El objetivo principal del abordaje laparoscópico es reducir la agresividad de la intervención quirúrgica, que se reflejaría en la reducción de la morbilidad y, consecuentemente, en una menor estancia. Nuestra tasa de morbilidad podría considerarse alta si se compara con otras series49-52. Sin embargo, nuestro riguroso método, que ha registrado prospectivamente todas las complicaciones médicas y quirúrgicas, podría explicar este hecho. Es más, nuestra estancia mediana es comparable, si no menor, a otras series. De hecho, más importante que la validación externa es evaluar nuestros propios resultados de la experiencia previa en las resecciones hepáticas abiertas. Recientemente hemos publicado la comparación de nuestras primeras 50 RHL consecutivas con un grupo bien apareado de 100 RHA realizadas en nuestra unidad durante el mismo período de tiempo. Hemos podido observar una disminución en la tasa de complicaciones, sobre todo infecciosas, y una reducción significativa de la estancia15. En la actualidad, nuestra tasa de morbimortalidad se mantiene en el mismo nivel, después de haber triplicado nuestra experiencia y aumentado la complejidad de los casos tratados por laparoscopia.

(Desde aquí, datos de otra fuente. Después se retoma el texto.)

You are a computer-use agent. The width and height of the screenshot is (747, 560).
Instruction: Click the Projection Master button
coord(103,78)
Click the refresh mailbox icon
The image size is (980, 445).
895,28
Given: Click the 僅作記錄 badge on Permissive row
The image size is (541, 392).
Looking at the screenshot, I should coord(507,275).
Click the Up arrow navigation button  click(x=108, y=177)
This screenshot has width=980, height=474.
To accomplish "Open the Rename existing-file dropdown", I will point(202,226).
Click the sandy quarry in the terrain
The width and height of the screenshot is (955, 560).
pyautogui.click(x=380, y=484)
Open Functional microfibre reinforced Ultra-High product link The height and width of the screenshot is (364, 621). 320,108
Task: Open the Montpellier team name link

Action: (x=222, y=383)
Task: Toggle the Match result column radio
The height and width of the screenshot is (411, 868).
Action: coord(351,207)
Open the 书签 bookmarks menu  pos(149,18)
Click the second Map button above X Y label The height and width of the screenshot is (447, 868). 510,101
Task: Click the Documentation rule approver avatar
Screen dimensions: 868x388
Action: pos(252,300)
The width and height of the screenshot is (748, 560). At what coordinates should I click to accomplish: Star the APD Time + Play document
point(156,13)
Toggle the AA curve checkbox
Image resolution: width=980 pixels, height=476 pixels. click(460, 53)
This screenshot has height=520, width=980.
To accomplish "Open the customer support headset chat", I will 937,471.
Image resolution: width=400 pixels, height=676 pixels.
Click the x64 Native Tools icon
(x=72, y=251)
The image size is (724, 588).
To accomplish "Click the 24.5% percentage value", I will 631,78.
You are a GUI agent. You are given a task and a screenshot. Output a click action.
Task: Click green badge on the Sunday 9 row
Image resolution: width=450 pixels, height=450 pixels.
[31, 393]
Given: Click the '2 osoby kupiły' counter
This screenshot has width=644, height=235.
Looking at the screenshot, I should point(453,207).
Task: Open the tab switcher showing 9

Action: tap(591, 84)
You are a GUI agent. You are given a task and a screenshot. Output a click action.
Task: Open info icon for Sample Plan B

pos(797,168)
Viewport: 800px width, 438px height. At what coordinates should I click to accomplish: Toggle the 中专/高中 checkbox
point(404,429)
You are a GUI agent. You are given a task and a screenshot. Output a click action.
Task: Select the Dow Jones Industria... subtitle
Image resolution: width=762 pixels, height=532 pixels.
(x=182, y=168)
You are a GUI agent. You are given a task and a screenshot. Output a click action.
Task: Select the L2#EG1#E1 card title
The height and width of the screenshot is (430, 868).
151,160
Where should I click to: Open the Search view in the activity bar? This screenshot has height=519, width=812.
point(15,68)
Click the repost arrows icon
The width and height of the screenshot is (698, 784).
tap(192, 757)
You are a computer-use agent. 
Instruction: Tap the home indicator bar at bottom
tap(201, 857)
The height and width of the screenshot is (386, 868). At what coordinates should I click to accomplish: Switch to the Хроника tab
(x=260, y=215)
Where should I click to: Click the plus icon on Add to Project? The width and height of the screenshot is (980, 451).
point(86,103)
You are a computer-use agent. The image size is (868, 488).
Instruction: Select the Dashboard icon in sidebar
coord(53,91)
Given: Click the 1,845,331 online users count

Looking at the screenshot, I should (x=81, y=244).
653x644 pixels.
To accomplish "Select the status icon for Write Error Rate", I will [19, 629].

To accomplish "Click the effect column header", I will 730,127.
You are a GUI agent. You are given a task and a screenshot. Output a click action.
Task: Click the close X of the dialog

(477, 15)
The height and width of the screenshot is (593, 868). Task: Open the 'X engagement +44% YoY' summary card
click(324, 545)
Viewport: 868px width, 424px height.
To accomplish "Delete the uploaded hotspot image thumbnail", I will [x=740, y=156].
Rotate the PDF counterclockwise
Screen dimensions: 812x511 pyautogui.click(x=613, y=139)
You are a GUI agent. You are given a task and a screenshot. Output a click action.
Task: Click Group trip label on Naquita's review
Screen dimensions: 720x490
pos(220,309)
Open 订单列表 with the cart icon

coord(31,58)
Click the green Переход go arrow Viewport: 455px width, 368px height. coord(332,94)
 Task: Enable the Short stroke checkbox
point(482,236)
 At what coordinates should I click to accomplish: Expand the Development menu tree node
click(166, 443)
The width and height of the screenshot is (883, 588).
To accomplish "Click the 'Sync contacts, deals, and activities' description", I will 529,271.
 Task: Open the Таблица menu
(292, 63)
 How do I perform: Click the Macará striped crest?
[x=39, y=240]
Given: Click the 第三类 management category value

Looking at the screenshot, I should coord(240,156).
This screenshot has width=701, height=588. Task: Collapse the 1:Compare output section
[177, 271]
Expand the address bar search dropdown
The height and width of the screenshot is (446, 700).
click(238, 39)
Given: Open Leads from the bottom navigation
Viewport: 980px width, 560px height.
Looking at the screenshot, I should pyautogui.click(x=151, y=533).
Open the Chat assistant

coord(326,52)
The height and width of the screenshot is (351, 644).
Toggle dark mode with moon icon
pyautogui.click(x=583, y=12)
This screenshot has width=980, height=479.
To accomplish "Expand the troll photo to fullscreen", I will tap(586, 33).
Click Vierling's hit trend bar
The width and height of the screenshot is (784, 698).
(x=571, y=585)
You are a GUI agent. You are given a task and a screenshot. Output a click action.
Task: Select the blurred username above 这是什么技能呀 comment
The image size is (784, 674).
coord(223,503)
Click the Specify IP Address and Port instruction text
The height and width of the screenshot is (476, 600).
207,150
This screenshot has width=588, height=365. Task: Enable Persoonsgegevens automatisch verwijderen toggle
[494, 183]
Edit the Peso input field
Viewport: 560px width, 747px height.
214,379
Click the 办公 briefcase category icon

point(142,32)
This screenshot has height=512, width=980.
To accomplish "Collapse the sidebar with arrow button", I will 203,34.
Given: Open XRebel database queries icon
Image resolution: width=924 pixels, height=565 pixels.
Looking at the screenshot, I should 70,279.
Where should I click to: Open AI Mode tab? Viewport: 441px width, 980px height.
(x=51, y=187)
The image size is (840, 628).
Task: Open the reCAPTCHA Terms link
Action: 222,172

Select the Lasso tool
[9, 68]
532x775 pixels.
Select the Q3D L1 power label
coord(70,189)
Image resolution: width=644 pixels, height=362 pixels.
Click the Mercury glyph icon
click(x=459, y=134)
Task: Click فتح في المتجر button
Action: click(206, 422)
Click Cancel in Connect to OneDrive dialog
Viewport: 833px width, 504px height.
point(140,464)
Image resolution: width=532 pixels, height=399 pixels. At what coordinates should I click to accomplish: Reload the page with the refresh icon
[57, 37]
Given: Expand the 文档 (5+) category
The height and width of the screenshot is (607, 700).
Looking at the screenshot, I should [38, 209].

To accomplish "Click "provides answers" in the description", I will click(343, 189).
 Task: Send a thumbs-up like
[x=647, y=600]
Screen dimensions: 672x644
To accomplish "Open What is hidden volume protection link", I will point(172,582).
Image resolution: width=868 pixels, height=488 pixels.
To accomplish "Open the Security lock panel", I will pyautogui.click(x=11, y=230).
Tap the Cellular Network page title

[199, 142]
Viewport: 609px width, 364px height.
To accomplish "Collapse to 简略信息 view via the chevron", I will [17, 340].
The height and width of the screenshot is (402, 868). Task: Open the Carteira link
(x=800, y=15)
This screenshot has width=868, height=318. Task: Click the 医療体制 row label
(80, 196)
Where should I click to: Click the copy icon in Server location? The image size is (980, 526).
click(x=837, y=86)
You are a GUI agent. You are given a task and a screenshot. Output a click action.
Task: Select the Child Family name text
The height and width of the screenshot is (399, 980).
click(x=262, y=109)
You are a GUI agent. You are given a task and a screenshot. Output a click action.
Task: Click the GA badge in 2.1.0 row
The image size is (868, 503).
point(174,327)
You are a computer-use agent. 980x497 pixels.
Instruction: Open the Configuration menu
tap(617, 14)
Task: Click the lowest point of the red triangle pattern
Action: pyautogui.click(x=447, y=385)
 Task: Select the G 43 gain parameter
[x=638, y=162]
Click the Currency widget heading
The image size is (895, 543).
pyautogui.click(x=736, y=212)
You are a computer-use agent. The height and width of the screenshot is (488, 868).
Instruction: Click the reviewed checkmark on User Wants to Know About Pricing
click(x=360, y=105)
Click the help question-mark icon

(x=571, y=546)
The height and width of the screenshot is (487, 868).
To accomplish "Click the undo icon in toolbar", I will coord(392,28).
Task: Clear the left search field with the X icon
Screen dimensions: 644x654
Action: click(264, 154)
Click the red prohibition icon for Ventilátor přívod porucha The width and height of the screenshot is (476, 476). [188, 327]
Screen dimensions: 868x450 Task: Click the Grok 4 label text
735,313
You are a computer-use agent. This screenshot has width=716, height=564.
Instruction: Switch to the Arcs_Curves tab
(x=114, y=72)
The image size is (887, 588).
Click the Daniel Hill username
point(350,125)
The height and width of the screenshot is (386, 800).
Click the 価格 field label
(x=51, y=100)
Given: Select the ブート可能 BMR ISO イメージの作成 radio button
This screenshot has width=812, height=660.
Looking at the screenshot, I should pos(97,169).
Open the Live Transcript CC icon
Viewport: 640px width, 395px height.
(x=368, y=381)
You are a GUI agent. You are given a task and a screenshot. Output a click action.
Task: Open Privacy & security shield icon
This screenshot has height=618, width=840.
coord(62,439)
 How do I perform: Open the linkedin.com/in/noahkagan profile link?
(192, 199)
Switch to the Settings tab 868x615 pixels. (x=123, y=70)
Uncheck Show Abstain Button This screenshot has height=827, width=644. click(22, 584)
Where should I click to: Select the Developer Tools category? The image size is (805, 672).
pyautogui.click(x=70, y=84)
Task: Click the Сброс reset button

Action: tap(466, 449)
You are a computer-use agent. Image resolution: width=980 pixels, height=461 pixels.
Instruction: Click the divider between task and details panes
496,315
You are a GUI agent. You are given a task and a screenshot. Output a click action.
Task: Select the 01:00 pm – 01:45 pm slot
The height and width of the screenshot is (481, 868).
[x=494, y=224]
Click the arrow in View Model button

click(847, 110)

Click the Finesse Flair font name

La adopción del abordaje laparoscópico para las resecciones hepáticas en nuestro centro se ha logrado a un ritmo elevado, sobre todo en los últimos 5años. Un constante refinamiento de la técnica quirúrgica laparoscópica nos ha permitido aumentar progresivamente la complejidad de los procedimientos, manteniendo una baja morbilidad y estancia hospitalaria. En los últimos 2años, hemos sido capaces de realizar más de la mitad de las hepatectomías por laparoscopia y la limitación actual a la indicación de abordaje laparoscópico sería el colangiocarcinoma hiliar, la necesidad de reconstrucción vascular y la planificación de 4o más resecciones limitadas simultáneas.

Conflicto de intereses

Los autores declaran no presentar ningún conflicto de interés.

Agradecimientos

Los autores agradecen la revisión crítica del estudio realizada por el Dr. Fernando Rotellar Sastre, cirujano hepatobiliar de la Clínica Universitaria de Navarra.